## Task brief
When you reach the line with "The image size is (950, 1288)." in the data below, begin printing lines exactly, and stop once the line with "Viewport: 643px width, 422px height." has been printed.

(Saved entries)
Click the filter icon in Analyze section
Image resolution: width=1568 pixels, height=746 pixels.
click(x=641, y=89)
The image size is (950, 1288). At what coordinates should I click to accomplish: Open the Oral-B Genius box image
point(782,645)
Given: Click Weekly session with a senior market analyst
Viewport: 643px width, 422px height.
--
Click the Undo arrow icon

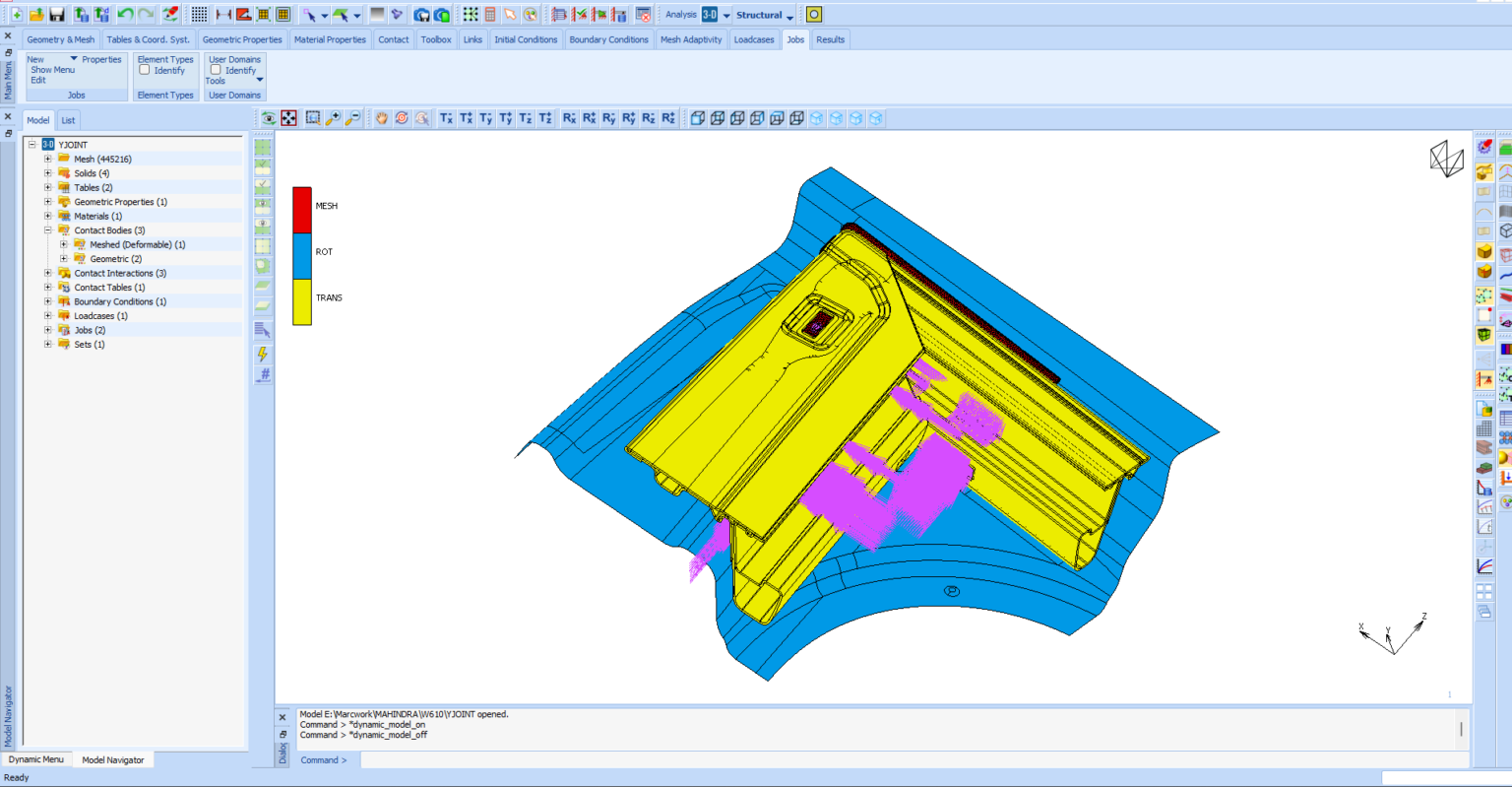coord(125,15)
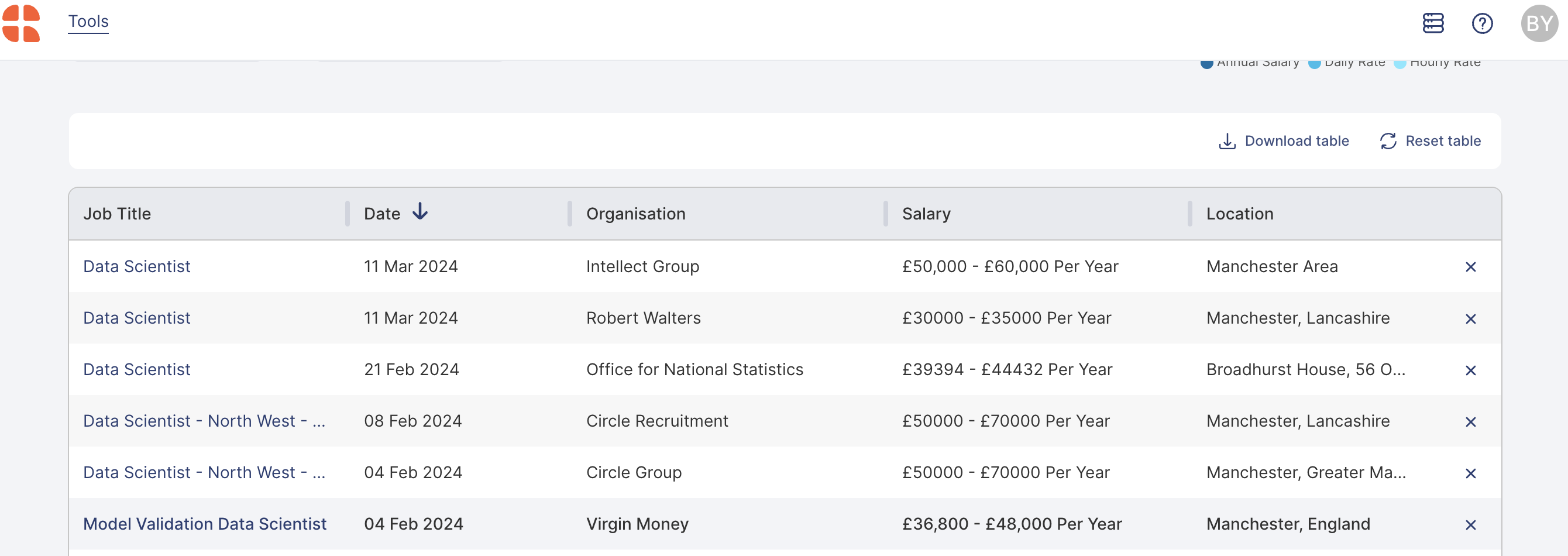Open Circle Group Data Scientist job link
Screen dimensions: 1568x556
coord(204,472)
---
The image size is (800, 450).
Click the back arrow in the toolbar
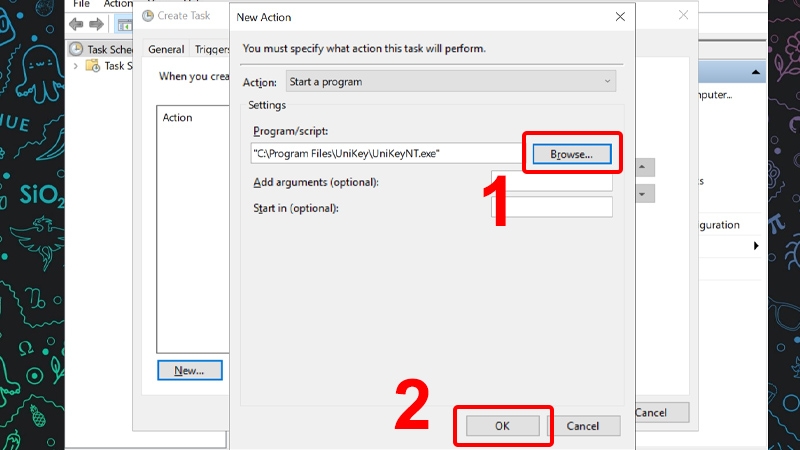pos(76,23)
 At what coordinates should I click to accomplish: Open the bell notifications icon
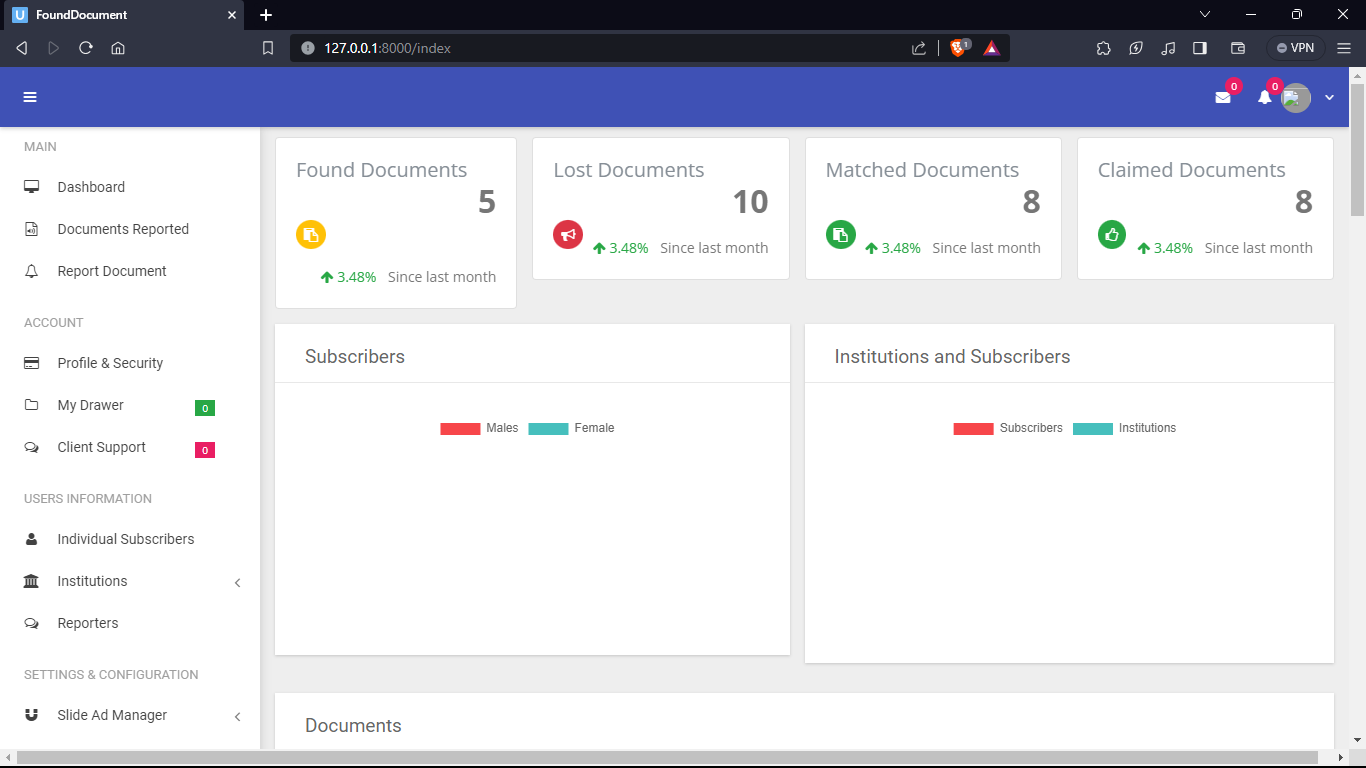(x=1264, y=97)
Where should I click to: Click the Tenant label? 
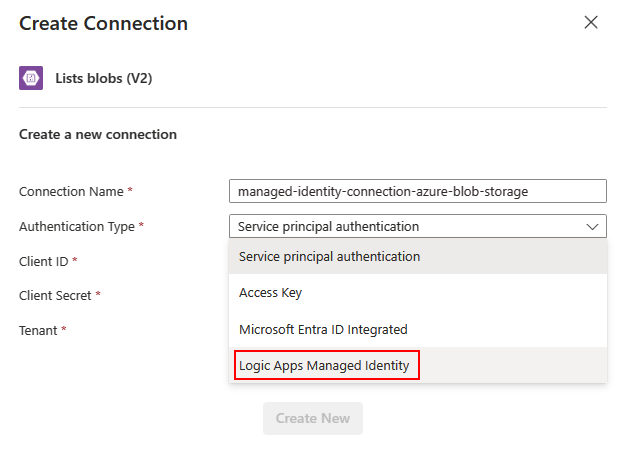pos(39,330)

## Output below
The image size is (950, 1288). At what coordinates should I click to accomplish: Open the Oral-B Genius box image
point(782,645)
Given: Click Weekly session with a senior market analyst
Viewport: 643px width, 422px height.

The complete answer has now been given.